O trabalho está disponível para download gratuito no site do acervo do ISA.

Protagonismo e resistência

A obra dá voz a lideranças indígenas de diferentes povos originários do Brasil. “Os anos que passaram foram muito desafiadores para cada um de nós, principalmente para o Alto do Rio Negro”, diz Francy Baniwa. “Para meu povo Baniwa, território significa um lugar sagrado, porque o povo Baniwa se originou de um lugar sagrado chamado ripana, que é o umbido do mundo”, define sobre a ligação dessas culturas com a floresta.

O desrespeito a essas populações está intrínseco à devastação da floresta. “Terra é atemporal, espiritual, cultural e tradicional. A terra é tradicional dos povos indígenas, a gente surgiu da terra e a gente está na terra, assim como a terra está para nós. Há esse processo de cuidado com a terra, de defesa pela terra. A terra é nossa mãe. A gente não bate na nossa mãe. Então a gente luta defendendo essa nossa mãe”, resume João Victor Pankararu.

Ações e omissões de Bolsonaro levam violência e morte entre indígenas

Adeus, Bruno

A publicação também faz homenagem aos mortos, indígenas e ativistas desses povos no Brasil, em defesa da floresta. Entre eles, o indigenista Bruno Pereira, assassinado em junho de 2022 em razão de seu trabalho de preservação dos povos e do território. Ele morreu ao lago do amigo, o jornalista inglês Dom Phillips, do The Guardian. Agora, o governo do presidente Luiz Inácio Lula da Silva (PT) tenta preservar seu legado.

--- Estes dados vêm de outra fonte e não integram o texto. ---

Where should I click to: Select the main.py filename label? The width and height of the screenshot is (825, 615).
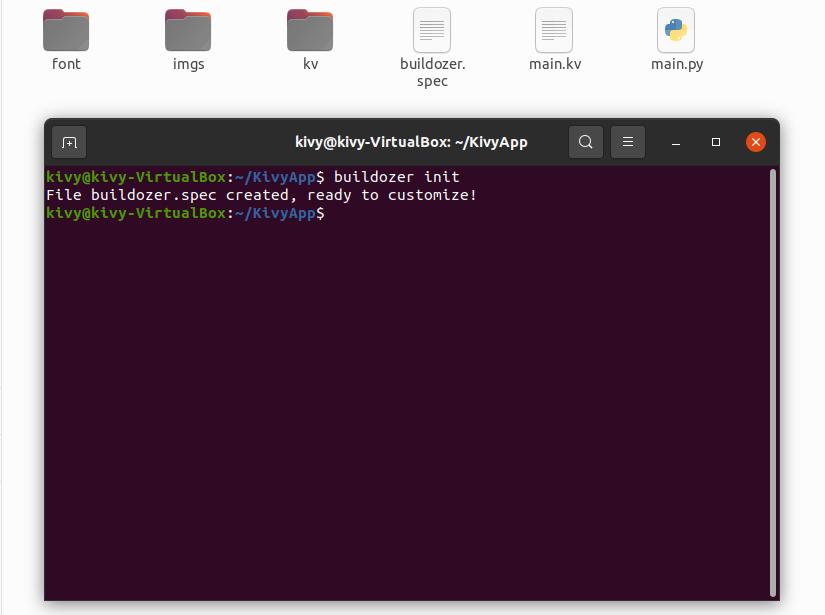pos(676,63)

“Enterramos Bruno, nosso irmão mais velho. Hoje, a terra onde ele nasceu o recebe, seu corpo reencontra o barro, as raízes das plantas, a água e o calor do solo. Seu corpo carrega o perfume salgado do mar e o aroma denso da mata que ele defendeu até que os destruidores da floresta o mataram de forma traiçoeira. Nossos olhos misturam lágrimas de tristeza profunda e de revolta intensa”, afirma texto do Observatório dos Direitos Humanos dos Povos Indígenas Isolados e de Recente Contato (OPI).

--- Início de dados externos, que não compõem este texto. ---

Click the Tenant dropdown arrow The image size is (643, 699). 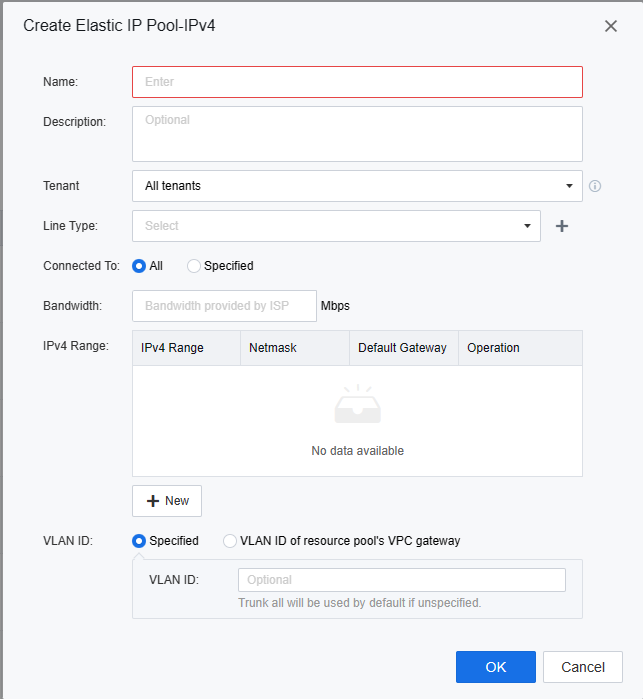[x=568, y=186]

“Bruno era grande e forte de corpo e de alma, sua voz era firme para estar junto na defesa da terra e suave para encantar-se com a beleza dos povos da floresta. Era incapaz de permanecer em silêncio quando a avidez e a violência do Estado e dos predadores da mata arrancavam a vida das Terras Indígenas. Ao mesmo tempo, ouvia calado a voz dos mais velhos nas aldeias, e aprendia deles outras maneiras de resistir no mundo”, completa.

Esperança

Pontuadas as tragédias ambientais do governo Bolsonaro, a publicação destaca, em contrapartida, a esperança em dias melhores. Em especial, pela participação mais ativa de povos indígenas na política do Brasil. Desse modo, um dos exemplos mais marcantes é a ministra dos Povos Indígenas, Sonia Guajajara.

Sonia Guajajara, que já presidiu a Apib, tomou posse como ministra dos Povos Indígenas. A Funai agora integra o novo ministério e passa a ser chefiada por uma mulher indígena, a ex-deputada federal Joenia Wapichana. O Ministério da Saúde também ganha representação indígena pela primeira vez. A Secretaria de Saúde Indígena (Sesai) agora é dirigida pelo advogado Weibe Tapeba. A participação cada vez mais marcante das mulheres indígenas na luta pelos seus direitos e na construção de um Brasil mais inclusivo é tema de destaque desta edição”, destaca o ISA.